JIT Compilation for Emacs

There have been a few efforts at writing an Emacs JIT — the original one, Burton Samograd’s, and also Nick LLoyd’s. So, what else to do except write my own?

Like the latter two, I based mine on GNU libjit. I did look at a few other JIT libraries: LLVM, gcc-jit, GNU Lightning, MyJit.  libjit seemed like a nice middle ground between a JIT with heavy runtime costs (LLVM, GCC) and one that is too lightweight (Lightning).

All of these Emacs JITs work by compiling bytecode to native code.  Now, I don’t actually think that is the best choice — it’s just the easiest — but my other project to do a more complete job in this area isn’t really ready to be released.  So bytecode it is.

Emacs implements a somewhat weird stack-based bytecode.  Many ordinary things are there, but seemingly obvious stack operations like “swap” do not exist; and there are bytecodes for very specialized Emacs operations like forward-char or point-max.

Samograd describes his implementation as “compiling down the spine”.  What he means by this is that the body of each opcode is implemented by some C function, and the JIT compiler emits, essentially, a series of subroutine calls.  This used to be called “jsr threading” in the olden days, though maybe it has some newer names by now.

Of course, we can do better than this, and Lloyd’s JIT does.  His emits instructions for the bodies of most bytecodes, deferring only a few to helper functions.  This is a better approach because many of these operations are only one or two instructions.

However, his approach takes a wrong turn by deferring stack operations to the compiled code.  For example, in this JIT, the Bdiscard opcode, which simply drops some items from the stack, is implemented as:

 CASE (Bdiscard):
 {
   JIT_NEED_STACK;
   JIT_INC (ctxt.stack, -sizeof (Lisp_Object));
   JIT_NEXT;
   NEXT;
 }

It turns out, though, that this isn’t needed — at least, for the bytecode generated by the Emacs byte-compiler, the stack depth at any given PC is a constant.  This means that the stack adjustments can be done at compile time, not runtime, leading to a performance boost.  So, the above opcode doesn’t need to emit code at all.

(And, if you’re worried about hand-crafted bytecode, it’s easy to write a little bytecode verifier to avoid JIT-compiling invalid things.  Though of course you shouldn’t worry, since you can already crash Emacs with bad bytecode.)

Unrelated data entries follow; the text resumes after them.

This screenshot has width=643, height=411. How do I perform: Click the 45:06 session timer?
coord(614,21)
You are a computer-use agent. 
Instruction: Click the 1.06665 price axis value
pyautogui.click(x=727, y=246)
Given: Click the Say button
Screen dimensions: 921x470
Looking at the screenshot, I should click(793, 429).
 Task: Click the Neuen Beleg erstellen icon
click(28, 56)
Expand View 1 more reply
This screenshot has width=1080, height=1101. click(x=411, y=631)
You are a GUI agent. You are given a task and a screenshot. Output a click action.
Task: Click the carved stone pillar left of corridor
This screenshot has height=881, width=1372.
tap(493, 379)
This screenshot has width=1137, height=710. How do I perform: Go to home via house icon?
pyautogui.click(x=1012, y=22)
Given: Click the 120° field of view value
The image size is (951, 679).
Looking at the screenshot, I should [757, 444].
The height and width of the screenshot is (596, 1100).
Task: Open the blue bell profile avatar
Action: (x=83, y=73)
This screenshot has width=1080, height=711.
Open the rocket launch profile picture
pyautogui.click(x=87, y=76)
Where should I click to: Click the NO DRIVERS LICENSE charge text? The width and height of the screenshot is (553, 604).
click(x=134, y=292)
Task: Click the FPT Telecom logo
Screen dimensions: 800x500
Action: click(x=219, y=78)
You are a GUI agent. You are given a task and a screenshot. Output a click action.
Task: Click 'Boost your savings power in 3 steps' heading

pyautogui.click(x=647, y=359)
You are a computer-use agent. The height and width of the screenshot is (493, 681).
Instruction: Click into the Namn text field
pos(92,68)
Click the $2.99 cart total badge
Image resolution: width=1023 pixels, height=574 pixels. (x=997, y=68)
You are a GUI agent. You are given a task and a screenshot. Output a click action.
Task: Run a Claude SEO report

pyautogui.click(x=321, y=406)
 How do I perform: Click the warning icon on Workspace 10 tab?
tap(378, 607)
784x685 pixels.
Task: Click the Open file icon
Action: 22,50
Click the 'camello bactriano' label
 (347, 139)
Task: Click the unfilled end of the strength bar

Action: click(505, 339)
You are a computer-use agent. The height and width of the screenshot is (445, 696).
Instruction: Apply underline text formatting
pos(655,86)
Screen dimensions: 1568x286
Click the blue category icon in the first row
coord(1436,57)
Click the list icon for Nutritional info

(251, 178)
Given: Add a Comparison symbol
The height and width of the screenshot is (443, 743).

So, naturally, my implementation does not do this extra work.  And, it inlines more operations besides.

Caveat

I’ve only enabled the JIT for bytecode that uses lexical binding.  There isn’t any problem enabling it everywhere, I just figured it probably isn’t that useful, and so I didn’t bother.

Results

The results are pretty good.  First of all, I have it set up to automatically JIT compile every function, and this doesn’t seem any slower than ordinary Emacs, and it doesn’t crash.

Using the “silly-loop” example from the Emacs Lisp manual, with lexical binding enabled, I get these results:

Mode Time
Interpreted 4.48
Byte compiled 0.91
JIT 0.26

This is essentially the best case for this JIT, though.

Future Directions

I have a few ideas for how to improve the performance of the generated code.  One way to look at this is to look at Emacs’ own C code, to see what advantages it has over JIT-compiled code.  There are really three: cheaper function calls, inlining, and unboxing.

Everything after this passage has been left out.